Q. 育休中の住民税支払いが怖いです。どうすればいいですか?

A. 先取り貯蓄しかありません。

妊娠がわかった時点、あるいは家を買った時点から、給与天引きなどで強制的に貯蓄をしておきましょう。「育休手当が出るからなんとかなる」と思わず、手当は生活費に、貯蓄は税金用にと分けて管理することをお勧めします。

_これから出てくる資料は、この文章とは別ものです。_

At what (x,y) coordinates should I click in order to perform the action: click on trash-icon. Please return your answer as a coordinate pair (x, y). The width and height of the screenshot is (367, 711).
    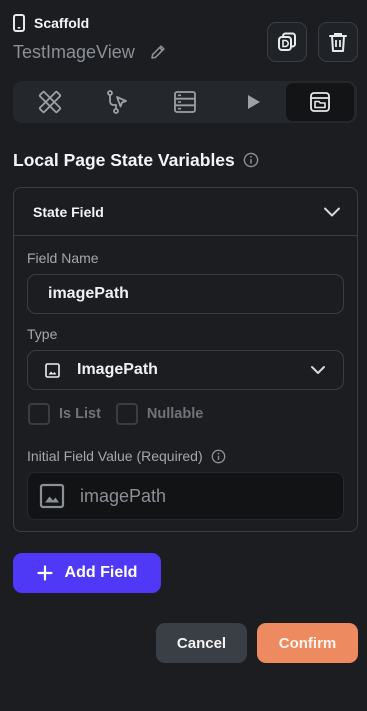
    Looking at the image, I should click on (338, 42).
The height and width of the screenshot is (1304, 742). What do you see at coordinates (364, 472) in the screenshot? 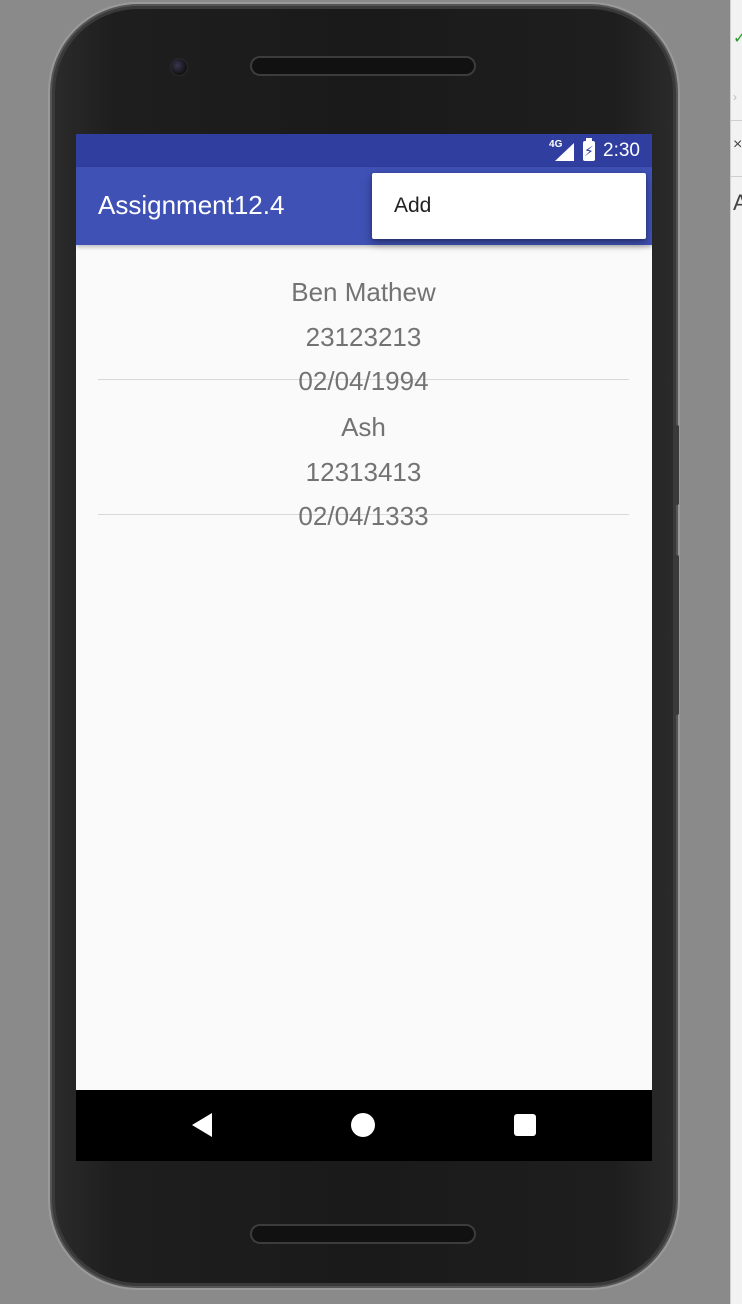
I see `contact-phone: 12313413` at bounding box center [364, 472].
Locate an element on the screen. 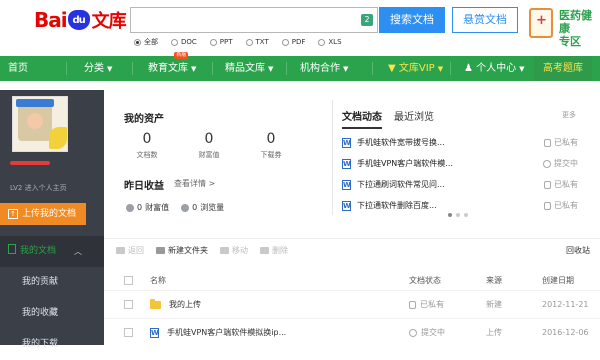  sidebar-menu: 我的文档 ︿ 我的贡献 我的收藏 我的下载 is located at coordinates (52, 298).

Q. 夫(妻)に内緒で借金があります。ペアローンの審査に影響しますか?

A. 残念ながら、影響します。

クレジットカードのリボ払いや、スマホ端末の分割払いの滞納なども「個人信用情報」に記録されています。ペアローンの場合、お互いの信用情報を銀行が見るため、バレる可能性が高いです。審査に落ちてからバレると夫婦間の信頼にヒビが入るので、正直に話して完済してから申し込むのが一番です。

まとめ

二馬力ローンは、今の幸せな生活をグレードアップさせてくれる強力なツールです。でもそれは、「順風満帆な未来」への一点張り投資になりがちだということを忘れないでください。

  • 離婚時の「オーバーローン」対策を考えておく
  • 収入減の時期(育休など)の税金を確保しておく
  • お互いの健康リスクを保険でカバーする

これらの「安全装置」を家計に組み込んでおけば、二馬力ローンは決して怖いものではありません。 リスクを正しく恐れて、しっかり準備をする。それが、あなたと家族の未来を守る「賢い住宅購入」の第一歩です。 素敵なマイホーム生活になりますように.